Orar contemplando la creación (P. Pedro Barrajón l.c.)

La época de vacaciones es normalmente un período en el que tenemos más tiempo para estar en contacto con la naturaleza. Con frecuencia el ritmo frenético de la vida y del trabajo cotidiano no nos deja la mente libre para momentos de contemplación de la creación. En la Edad Media los teólogos hablaban de la posibilidad de encontrar a Dios a través la lectura de dos grandes libros, el libro de la revelación, la Sagrada Escritura, y el libro de la creación. El alma humana es sensible a la belleza ínsita en la creación, queda fascinada por hermoso paisaje, se serena contemplando una puesta de sol. Contemplar la naturaleza nos sitúa en un ámbito que podríamos llamar “metafísico”, nos pone “más allá” de las preocupaciones empíricas de todos los días y nos deja la posibilidad de estar con nosotros mismos en sintonía con la majestuosidad y la serenidad de lo creado.

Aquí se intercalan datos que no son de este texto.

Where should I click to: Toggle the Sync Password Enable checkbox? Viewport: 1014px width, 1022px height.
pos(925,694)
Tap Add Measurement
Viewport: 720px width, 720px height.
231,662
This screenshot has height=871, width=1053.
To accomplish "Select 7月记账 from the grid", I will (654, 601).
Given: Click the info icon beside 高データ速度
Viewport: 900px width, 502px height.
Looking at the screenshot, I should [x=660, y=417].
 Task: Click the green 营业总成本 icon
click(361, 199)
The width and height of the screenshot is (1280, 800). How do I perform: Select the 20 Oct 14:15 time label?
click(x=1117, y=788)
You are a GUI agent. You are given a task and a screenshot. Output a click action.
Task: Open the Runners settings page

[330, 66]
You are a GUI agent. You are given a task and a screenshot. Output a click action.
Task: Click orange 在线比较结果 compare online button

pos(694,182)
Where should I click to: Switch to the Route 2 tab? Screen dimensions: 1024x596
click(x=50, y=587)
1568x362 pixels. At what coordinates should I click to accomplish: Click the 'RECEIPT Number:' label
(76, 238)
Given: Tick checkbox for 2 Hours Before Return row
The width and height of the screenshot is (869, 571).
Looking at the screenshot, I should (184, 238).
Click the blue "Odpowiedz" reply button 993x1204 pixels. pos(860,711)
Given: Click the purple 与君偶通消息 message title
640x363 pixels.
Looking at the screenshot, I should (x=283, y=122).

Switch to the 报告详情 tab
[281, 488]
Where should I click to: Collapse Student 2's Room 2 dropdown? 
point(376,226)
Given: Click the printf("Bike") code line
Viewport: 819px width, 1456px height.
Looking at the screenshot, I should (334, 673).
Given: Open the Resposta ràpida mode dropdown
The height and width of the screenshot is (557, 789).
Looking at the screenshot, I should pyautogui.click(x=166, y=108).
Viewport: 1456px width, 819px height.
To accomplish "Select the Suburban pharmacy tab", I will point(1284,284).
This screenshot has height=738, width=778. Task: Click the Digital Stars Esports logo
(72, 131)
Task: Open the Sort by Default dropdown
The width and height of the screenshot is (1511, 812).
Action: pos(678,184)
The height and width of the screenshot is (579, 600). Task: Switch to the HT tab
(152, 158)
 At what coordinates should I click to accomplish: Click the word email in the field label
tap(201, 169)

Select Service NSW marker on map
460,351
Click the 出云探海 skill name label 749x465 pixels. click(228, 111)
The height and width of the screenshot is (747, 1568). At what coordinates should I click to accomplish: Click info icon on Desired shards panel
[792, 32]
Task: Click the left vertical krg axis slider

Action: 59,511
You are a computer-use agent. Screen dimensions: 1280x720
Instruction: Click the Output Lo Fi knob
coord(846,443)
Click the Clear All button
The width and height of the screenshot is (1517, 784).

La contemplación de la naturaleza nos ayuda a orar porque nos da serenidad, nos da la posibilidad de contemplar la grandeza de Dios y de reconocer la propia finitud. En primer lugar nos da serenidad. Quedarse mirando un momento un bosque, las estrellas en la noche o el movimiento de los animales en los campos, nos aleja de esa convulsión que vivimos con frecuencia cuando estamos presionados por los horarios, los deberes, las preocupaciones. Quedarse un momento contemplando la naturaleza creada por Dios deja en el alma un poso de quietud, de paz, de serenidad, de armonía, que tanto necesitamos para vivir de modo sano y equilibrado. Se trata, sí, de una paz física, pero también espiritual, de un sentimiento profundo de armonía profunda de nuestro ser. Y la quietud del alma es una condición importante para poder orar.
Contemplar las maravillas de la creación también nos ayuda a contemplar en ella la gloria de Dios: “Los cielos narran la gloria de Dios” (Sal 19, 1). A través de la belleza de lo creado, la mente y el corazón se elevan de modo espontáneo hacia el Creador de todo lo que existe y surge en el alma un deseo de adorar, de agradecer, de contemplar como en éxtasis a Aquel que es el origen supremo de todo cuanto existe. ¡Cuántas veces la contemplación de lo creado nos ha sugerido acercarnos más a Dios, tenerlo más presente en nuestras vidas, agradecer su ayuda o incluso reconciliarnos con Él o con nuestro prójimo!
Y finalmente también contemplar la naturaleza nos pone de manifiesto nuestra propia pequeñez delante de la inmensidad de lo creado; nos recuerda una verdad fundamental en la vida cristiana, tantas veces olvidada, la de reconocer con sencillez que también nosotros somos creados, que somos limitados y finitos, que vivimos pendientes del soplo creador de quien quiso llamarnos de la nada a la existencia. ¡Cómo nos pone en sintonía con la verdad de nuestra existencia reconocernos pequeños y limitados, pero al mismo tiempo saber que somos parte privilegiada de esta maravillosa sinfonía de la creación! ¡Qué bello es poder decir con el salmo: “Cuando contemplo el cielo, obra de tus manos, la luna y las estrellas que Tú fijaste, ¿qué es el hombre para que te acuerdes de Él, el hijo de Adán para que lo cuides? Lo has hecho poco inferior a los ángeles, lo has coronado de gloria y esplendor; lo hiciste dueño de las obra de tus manos, todo lo has puesto bajo sus pies. ¡Oh Señor, Dios nuestro, qué glorioso eres sobre toda la tierra” (Sal 8, 4-7.10).  En este período de vacaciones, aprovechemos algún tiempo para contemplar, para estar con el Señor del cielo y de la tierra, para elevar nuestra alma y agradecerle el haber creado el mundo y el don de nuestra existencia.